Ketiga, keterjangkauan masyarakat juga ditegaskan lagi pada Pasal 76: pemerintah, pemerintah daerah, dan/atau PT wajib memenuhi hak mahasiswa kurang mampu secara ekonomi untuk dapat menyelesaikan studinya sesuai peraturan akademik.
Keempat, Pasal 73 semakin menegaskan, penerimaan mahasiswa baru PT merupakan seleksi akademis, dilarang dikaitkan dengan tujuan komersial.
Kelima, bahkan pada Pasal 74, PTN wajib mencari dan menjaring calon mahasiswa yang memiliki potensi akademik tinggi tetapi kurang mampu secara ekonomi, dan calon mahasiswa dari daerah terdepan, terluar, dan tertinggal untuk diterima paling sedikit 20 persen dari seluruh mahasiswa yang diterima dan tersebar pada semua program studi.
Keenam, biaya yang ditanggung mahasiswa harus disesuaikan dengan kemampuan ekonomi mahasiswa, orangtua mahasiswa, atau pihak lain yang membiayainya (Pasal 88).
Keenam poin di atas merupakan koridor hukum dilarangnya komersialisasi PT dan sekaligus menjamin akses yang sama bagi semua untuk masuk PT. Artinya, tidak ada lagi diskriminasi calon mahasiswa berdasarkan tingkat ekonomi.
Mutu
Otonomi adalah jalan untuk peningkatan mutu pendidikan tinggi. Amanat peningkatan mutu ini perlu terus kita dukung karena proses pendidikan tinggi adalah proses reproduksi ilmu pengetahuan. PT yang akan eksis adalah yang paling produktif menghasilkan inovasi baru dan lulusan yang mampu memberikan solusi. Ini seiring dengan tingkat persaingan antar-PT di dunia. Akhirnya, predikat PT berkelas dunia bukanlah target utama, tetapi implikasi langsung dari PT yang bermutu tersebut.

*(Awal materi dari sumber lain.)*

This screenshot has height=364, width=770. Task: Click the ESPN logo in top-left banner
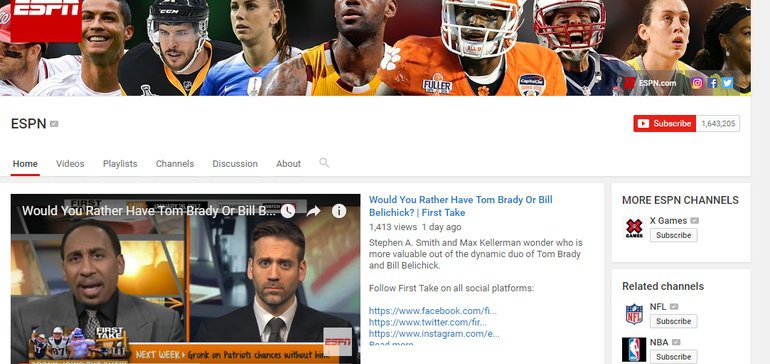click(46, 20)
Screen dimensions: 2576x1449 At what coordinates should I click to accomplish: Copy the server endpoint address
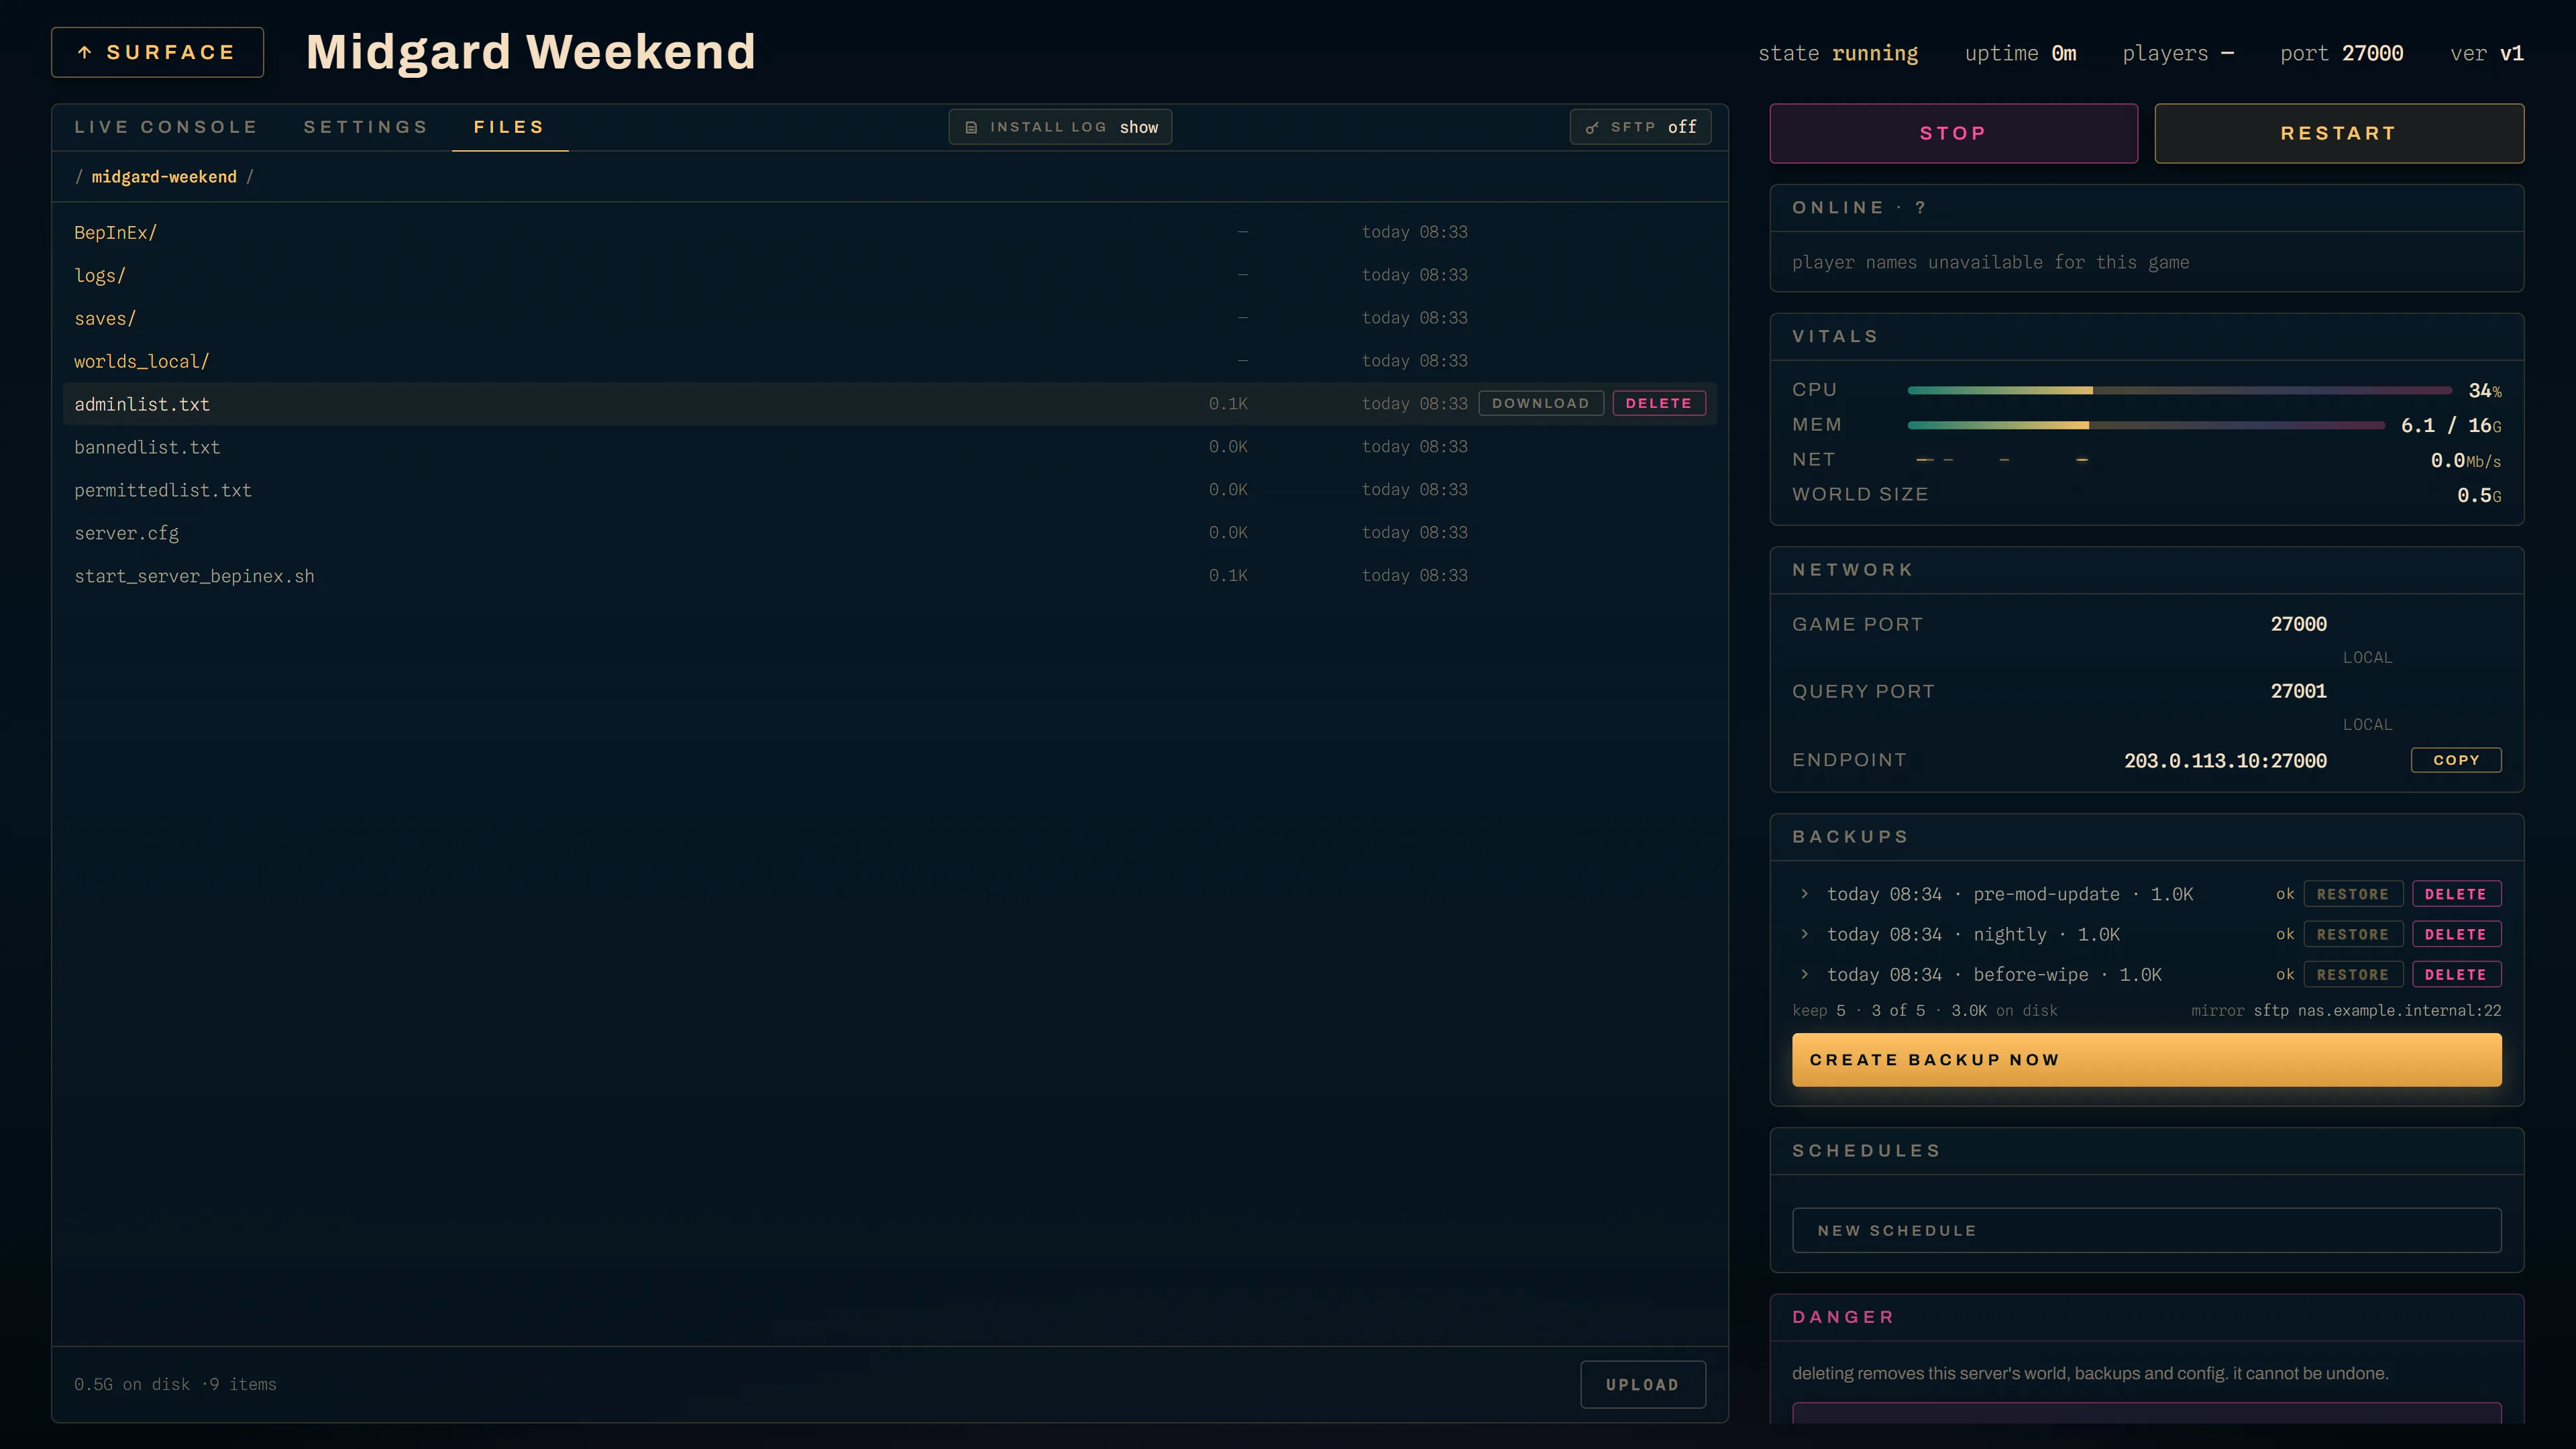[x=2456, y=760]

Jadi, otonomi adalah isu mutu, bukan isu pembiayaan yang mengarah komersialisasi. Sering disalahartikan, dengan adanya otonomi PT, tanggung jawab negara dalam pendidikan makin berkurang, lalu PT menaikkan biaya kuliah. Padahal, pemerintah masih bertanggung jawab, bahkan makin meningkat jumlah bantuannya.
Sebagai contoh, IPB pada 2008-2012 memiliki proporsi rata-rata pendapatan yang bersumber dari mahasiswa sebesar 26,75 persen, APBN 41,06 persen, dan sumber dana lainnya 32,19 persen. Artinya, negara tak lepas tangan, bahkan masih dominan dalam pembiayaan IPB. Apalagi, kini pemerintah memiliki program biaya operasional perguruan tinggi negeri (BOPTN) kepada PTN. Dengan adanya BOPTN ini, tak boleh lagi ada "uang pangkal" atau sumbangan untuk masuk PTN yang selama ini menjadi biang komersialisasi. Bahkan, tahun ini PTN wajib menerapkan uang kuliah tunggal.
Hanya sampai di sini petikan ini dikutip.